Turismo Carretera

28/05/2018

El Misil anda torcido

Matías Rossi marcó dos poles este año, pero no pudo ganar sus series. En Concordia recibió un choque y largó desde el fondo la final.

El momento del toque de Aguirre a Rossi. (Foto: Prensa ACTC)

En su segunda temporada con Ford, sumado a los recientes cambios que favorecieron a la marca, se esperaba que Matías Rossi lograse buenos resultados y se afiance en el campeonato de TC. Pero el Misil aún no pudo capitalizar buenos finales este año y por diversos motivos se vio perjudicado.

Entre Ríos parece que no le sienta bien al piloto de Del Viso en lo que va del año. En Concepción del Uruguay, donde se estrenaron las últimas modificaciones para mejorar el rendimiento de los Falcon, el campeón 2014 marcó la pole, pero en su serie se tocó con Mauricio Lambiris (Ford) y ambos se retrasaron. Este fin de semana repitió el “1”, aunque otra vez en su batería tuvo un toque (de Valentín Aguirre (Dodge). El auto de Rossi quedó cruzado y recibió el impacto lateral de Lionel Ugalde (Ford).    

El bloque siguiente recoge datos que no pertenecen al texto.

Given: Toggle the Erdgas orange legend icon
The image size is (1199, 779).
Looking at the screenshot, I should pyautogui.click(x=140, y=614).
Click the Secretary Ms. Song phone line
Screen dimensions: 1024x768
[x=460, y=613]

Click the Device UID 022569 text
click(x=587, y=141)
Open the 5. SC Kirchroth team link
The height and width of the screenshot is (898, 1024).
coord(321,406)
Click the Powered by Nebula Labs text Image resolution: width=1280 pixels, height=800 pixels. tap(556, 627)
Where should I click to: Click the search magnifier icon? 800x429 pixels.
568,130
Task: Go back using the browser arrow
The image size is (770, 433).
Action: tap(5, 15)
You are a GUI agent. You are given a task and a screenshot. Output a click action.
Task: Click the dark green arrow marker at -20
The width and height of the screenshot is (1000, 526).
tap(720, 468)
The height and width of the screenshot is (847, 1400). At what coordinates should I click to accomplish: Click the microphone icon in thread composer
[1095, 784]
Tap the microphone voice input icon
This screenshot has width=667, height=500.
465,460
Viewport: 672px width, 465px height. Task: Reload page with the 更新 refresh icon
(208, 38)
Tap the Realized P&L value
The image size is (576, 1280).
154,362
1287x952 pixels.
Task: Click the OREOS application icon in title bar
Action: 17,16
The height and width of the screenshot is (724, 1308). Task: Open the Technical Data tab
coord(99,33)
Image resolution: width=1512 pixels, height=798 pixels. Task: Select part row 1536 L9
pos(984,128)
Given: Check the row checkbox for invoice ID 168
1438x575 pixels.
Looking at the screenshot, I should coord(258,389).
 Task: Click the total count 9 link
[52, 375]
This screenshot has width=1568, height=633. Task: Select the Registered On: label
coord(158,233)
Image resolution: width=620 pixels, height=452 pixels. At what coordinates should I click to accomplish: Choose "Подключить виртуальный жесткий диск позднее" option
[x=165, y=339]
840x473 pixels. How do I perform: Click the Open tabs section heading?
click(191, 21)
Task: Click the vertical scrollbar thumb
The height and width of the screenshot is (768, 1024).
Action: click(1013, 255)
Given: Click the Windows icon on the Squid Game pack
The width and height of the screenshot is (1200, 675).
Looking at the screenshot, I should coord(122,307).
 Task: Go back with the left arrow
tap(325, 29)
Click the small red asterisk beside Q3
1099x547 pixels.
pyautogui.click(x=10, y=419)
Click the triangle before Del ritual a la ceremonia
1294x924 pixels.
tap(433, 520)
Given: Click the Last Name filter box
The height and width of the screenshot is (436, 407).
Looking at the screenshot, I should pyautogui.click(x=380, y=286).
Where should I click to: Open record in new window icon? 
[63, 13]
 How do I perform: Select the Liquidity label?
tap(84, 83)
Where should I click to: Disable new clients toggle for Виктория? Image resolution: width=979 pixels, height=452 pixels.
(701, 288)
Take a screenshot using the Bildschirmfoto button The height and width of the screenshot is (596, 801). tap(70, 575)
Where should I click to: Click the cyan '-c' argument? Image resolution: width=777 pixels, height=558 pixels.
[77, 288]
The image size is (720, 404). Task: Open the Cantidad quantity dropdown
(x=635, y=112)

“Es la primera vez que recibo un golpe lateral. Estuve un poco shockeado por el impacto. Pero por suerte estoy bien. No hubo fractura que era lo que esperaba. El codo me duele un poco, pero no se llegó a inflamar”, dijo Matías. “Estoy muy decepcionado. Muy mal la actitud de Aguirre. Desde el momento de la partida que fue desleal. El choque que recibo de él me hizo entrar en trompo y así recibió el golpe de Ugalde. Acepto su disculpa, pero ya uno interpreta desde el momento de la largada que no me respetó”, sentenció Rossi. “Fue un error mío; hay que reconocer cuando uno se equivoca. Intenté pasarlo y no me salió. No tengo mucho más para decir, sólo pedirle disculpas a Matías Rossi y a su equipo. Me equivoqué y fui bien excluido”, admitió Aguirre.

Los estudios médicos le dieron bien a Rossi. Su auto aguantó el impacto y sus mecánicos lo repararon. Pudo largar 39º en la final y terminó 26º, pero otra vez el Misil se vio impedido de lograr un buen resultado siendo candidato en la previa.